También ensalza sus valores Trinidad de Antonio, quien apunta que en este cuadro se pueden analizar la génesis y los principios de su arte, ese dulce pintar tan característico suyo, en el que funde la elegancia majestuosa de las figuras con el delicado tratamiento de las formas, a través de una factura minuciosa y un dibujo preciso, al que suma la suave gradación de las sombras, que acerca el resultado al sfumato leonardesco. Por cierto, pensamos que esta última característica se puede apreciar de forma aún más palpable en otras obras que analizaremos más adelante.

Junto con la anterior, otra obra de gran porte y patente atractivo es La Virgen con el Niño y san Juanito (ca. 1545-1555), donde María, de aspecto especialmente distinguido, aparece sentada en medio de un excelente fondo paisajístico de herencia sin duda flamenca en el tratamiento del follaje y rocas en general, en contraste con el acertado rojo de la cortina, así como de la vestidura de la Virgen.

Pero pasemos ahora a las obras de tamaño medio, de bien patente y especial y delicado tratamiento de la Virgen y el Niño. Destacaríamos, entre las muchas y muy buenas que hay, en primer lugar la espléndida La Virgen con el Niño y san Juanito (ca. 1570). Es evidente que se nota el paso del tiempo y la extraordinaria habilidad técnica para recrear una escena llena de intimidad. Desde la restauración realizada en 2013, la pintura se muestra en toda su singular belleza y se aprecia el suave sfumato con el que han sido modeladas las figuras. En este sentido, es ahora cuando se puede valorar toda su calidad, la técnica impecable y la delicadeza que caracterizan el peculiar e inconfundible estilo de Morales.
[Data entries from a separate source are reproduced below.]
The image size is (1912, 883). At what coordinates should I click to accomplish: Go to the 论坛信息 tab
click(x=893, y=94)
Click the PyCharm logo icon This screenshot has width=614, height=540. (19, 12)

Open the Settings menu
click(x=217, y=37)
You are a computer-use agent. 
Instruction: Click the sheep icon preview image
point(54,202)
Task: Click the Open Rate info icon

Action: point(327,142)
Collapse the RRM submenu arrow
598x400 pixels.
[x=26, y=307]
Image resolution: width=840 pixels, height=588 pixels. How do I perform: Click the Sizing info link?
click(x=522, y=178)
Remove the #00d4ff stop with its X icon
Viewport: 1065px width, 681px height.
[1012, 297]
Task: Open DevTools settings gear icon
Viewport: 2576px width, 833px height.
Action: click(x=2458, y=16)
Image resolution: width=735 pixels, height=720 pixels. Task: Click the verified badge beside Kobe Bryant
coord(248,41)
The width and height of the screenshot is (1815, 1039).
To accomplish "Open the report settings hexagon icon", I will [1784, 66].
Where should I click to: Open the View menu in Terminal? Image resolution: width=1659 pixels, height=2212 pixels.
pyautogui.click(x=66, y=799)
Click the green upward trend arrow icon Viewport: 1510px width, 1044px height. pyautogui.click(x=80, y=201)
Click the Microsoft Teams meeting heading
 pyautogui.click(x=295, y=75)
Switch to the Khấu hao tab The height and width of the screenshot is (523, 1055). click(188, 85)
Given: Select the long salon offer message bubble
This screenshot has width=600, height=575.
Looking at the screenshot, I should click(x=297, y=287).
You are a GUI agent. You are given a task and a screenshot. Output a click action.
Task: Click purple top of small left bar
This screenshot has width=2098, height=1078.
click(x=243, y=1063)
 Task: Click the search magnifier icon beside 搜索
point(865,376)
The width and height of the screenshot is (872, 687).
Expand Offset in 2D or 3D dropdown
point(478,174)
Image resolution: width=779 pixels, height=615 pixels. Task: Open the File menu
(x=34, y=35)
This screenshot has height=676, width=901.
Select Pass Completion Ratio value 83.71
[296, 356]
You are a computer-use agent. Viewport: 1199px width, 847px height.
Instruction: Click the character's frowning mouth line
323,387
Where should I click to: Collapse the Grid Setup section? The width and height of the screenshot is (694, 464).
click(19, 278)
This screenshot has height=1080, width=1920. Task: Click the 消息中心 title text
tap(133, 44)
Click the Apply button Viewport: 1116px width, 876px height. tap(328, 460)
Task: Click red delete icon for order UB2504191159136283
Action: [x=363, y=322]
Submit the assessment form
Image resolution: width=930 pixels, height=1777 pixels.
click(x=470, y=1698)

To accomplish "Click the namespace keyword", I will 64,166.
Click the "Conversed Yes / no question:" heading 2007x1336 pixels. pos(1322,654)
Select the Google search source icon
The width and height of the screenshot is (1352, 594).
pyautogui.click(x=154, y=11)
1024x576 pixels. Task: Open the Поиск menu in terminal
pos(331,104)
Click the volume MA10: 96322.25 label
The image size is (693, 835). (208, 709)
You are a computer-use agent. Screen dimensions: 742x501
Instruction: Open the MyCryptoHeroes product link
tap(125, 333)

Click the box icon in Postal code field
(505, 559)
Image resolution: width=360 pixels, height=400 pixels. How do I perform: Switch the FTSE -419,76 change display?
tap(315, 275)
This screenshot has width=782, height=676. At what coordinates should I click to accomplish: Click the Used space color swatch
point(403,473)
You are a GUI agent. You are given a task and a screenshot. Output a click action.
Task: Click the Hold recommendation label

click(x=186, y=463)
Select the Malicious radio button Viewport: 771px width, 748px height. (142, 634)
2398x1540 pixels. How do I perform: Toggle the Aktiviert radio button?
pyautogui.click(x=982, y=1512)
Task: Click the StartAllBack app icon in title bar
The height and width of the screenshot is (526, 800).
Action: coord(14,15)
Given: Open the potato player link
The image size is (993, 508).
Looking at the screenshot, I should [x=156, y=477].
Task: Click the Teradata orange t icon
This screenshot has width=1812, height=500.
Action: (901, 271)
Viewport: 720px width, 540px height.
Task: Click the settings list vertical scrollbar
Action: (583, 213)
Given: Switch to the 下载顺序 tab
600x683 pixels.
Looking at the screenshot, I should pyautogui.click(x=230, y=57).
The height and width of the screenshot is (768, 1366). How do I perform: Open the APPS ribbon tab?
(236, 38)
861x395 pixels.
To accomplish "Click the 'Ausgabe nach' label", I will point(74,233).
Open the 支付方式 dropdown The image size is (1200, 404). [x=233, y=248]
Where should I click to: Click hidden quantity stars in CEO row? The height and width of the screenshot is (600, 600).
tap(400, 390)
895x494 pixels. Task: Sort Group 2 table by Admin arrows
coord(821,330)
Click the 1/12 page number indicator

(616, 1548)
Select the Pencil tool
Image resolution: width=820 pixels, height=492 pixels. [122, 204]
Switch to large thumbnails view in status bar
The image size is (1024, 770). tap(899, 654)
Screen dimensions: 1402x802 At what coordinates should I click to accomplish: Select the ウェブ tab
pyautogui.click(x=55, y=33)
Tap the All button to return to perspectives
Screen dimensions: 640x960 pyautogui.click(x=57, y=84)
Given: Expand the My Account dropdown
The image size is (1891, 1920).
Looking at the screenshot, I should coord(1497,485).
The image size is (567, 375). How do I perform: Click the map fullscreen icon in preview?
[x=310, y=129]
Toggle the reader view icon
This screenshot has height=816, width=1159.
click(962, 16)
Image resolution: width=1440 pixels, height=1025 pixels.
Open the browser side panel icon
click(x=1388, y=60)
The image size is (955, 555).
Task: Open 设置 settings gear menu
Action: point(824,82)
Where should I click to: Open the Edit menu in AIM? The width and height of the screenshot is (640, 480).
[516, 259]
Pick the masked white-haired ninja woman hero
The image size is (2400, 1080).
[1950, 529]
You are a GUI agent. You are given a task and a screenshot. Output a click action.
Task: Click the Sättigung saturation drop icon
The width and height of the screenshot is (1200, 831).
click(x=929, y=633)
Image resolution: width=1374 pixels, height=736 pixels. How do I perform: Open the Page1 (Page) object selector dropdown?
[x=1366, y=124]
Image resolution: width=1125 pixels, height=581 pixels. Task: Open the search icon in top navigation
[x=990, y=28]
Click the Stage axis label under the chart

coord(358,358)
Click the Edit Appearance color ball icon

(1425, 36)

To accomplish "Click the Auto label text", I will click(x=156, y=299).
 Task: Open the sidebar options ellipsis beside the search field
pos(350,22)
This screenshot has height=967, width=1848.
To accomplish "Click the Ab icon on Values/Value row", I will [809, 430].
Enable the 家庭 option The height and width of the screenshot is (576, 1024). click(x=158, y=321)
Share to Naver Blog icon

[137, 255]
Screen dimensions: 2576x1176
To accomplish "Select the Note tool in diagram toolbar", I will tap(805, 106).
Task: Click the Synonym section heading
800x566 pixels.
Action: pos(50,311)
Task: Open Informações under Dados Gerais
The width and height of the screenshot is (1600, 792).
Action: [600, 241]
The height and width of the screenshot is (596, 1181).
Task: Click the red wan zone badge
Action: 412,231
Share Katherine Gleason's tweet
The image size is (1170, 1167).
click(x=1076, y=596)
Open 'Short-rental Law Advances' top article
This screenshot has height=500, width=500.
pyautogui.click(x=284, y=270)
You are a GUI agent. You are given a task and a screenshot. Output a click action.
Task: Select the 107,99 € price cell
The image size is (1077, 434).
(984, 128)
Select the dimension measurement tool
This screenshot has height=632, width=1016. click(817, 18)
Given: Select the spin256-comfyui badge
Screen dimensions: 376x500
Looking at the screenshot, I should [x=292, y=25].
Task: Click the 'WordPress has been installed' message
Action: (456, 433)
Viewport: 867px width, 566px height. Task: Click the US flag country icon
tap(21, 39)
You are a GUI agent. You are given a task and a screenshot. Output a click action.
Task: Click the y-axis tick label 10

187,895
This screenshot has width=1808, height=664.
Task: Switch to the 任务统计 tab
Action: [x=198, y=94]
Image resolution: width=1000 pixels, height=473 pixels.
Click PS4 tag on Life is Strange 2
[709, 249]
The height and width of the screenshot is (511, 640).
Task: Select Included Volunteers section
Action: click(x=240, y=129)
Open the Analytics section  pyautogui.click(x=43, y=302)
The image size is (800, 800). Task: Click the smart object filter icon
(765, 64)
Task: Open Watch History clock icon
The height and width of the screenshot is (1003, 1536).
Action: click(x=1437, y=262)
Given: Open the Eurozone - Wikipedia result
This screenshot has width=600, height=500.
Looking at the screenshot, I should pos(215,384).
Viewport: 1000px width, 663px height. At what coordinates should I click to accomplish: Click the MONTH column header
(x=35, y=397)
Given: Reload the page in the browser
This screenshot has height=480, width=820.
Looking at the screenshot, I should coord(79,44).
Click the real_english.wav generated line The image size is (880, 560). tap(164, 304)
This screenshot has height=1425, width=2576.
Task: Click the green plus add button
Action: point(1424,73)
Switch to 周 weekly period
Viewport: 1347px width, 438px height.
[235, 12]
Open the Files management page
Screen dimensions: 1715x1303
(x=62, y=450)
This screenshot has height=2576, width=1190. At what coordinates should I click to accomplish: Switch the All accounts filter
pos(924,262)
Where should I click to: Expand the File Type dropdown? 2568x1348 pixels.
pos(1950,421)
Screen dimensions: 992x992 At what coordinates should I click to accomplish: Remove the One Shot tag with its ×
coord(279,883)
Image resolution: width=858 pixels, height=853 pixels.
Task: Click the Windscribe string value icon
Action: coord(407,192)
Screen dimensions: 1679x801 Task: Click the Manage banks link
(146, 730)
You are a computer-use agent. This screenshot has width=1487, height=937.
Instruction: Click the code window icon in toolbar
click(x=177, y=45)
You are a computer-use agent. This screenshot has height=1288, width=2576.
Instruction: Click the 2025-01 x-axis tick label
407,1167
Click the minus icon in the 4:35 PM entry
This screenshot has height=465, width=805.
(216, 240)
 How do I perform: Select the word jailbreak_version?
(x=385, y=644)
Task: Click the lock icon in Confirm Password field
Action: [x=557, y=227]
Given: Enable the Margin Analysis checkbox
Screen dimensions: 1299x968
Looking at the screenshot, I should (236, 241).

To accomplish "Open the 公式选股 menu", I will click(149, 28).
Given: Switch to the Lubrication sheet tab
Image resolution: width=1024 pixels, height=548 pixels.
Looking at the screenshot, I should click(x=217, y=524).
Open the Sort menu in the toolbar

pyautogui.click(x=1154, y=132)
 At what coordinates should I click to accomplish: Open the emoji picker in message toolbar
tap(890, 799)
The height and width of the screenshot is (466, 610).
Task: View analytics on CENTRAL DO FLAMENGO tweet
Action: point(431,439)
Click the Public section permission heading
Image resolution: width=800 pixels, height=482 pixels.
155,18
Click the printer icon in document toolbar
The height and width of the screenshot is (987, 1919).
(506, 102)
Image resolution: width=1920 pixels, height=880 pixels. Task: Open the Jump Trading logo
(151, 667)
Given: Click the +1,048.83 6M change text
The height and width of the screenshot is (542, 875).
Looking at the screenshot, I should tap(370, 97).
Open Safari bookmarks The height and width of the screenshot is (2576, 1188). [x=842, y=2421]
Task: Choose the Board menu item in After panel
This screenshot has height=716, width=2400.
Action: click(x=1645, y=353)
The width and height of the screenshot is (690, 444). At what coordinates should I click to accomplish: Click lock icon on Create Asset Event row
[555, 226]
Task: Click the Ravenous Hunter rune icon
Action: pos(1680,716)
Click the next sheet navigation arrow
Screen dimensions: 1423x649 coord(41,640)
Otro cuadro singular es el famoso La Virgen de la leche (ca. 1565) (fig. 6). En efecto, se trata de una de las obras más características y reconocidas de Morales, principalmente por su exquisita técnica y la temática tierna y entrañable. En la presente versión, la más importante y de mejor ejecución artística, la Virgen aparece sentada, sosteniendo entre los brazos al Niño, a quien contempla ensimismada. Este, de espaldas al espectador, alza la cabeza hacia la madre, buscando su pecho con una mano, tras levantar con la otra parte del fino velo que lleva María, la cual en actitud de total recogimiento, además de protectora y reposada, sostiene con sus manos —tal vez un tanto desproporcionadas, pues resultan un poco grandes— el cuerpo de su hijo.

Se trata de un cuadro de extremada delicadeza, de esos que hay que mirar y remirar con reposo e ir fijándose en todos los detalles; por cierto, detalles que hacen de Morales tan extraordinario pintor como fue de escenas religiosas, de una técnica depurada en extremo. Hay que fijarse, por último y con especial admiración, en el rostro de recogimiento y amor de María hacia el Niño.

El siguiente ámbito de la muestra está dedicado a Pintura para «muy cerca». Imágenes de pasión y redención, que centra su atención en la Pasión de Cristo. Entre las obras de este apartado destaca el Ecce Homo (ca. 1565) procedente de Lisboa, obra muy meritoria, pero queremos centrar nuestra atención en La Piedad (ca. 1560) (fig. 7). La Virgen, arrodillada ante el pie de la cruz, mantiene el cuerpo muerto de Cristo, abrazándolo con fuerza contra su pecho. María aproxima el rostro al de su hijo, con los ojos en blanco y desprovisto ya de la corona de espinas. La iluminación violenta de esta tabla, como viene a señalar Pilar Silva, aumenta el patetismo de la obra, de un crudo realismo que se extiende a la abundante sangre que mana de las heridas de Cristo.

Del resto de la tan notable exposición, destacaríamos, entre un elenco de muy meritorias obras, el San Juan de Ribera (ca. 1566), tan extraordinaria como pequeña pintura maestra donde la profunda mirada perdida del santo y su suave sfumato no tienen posiblemente parangón en la pintura española de su tiempo.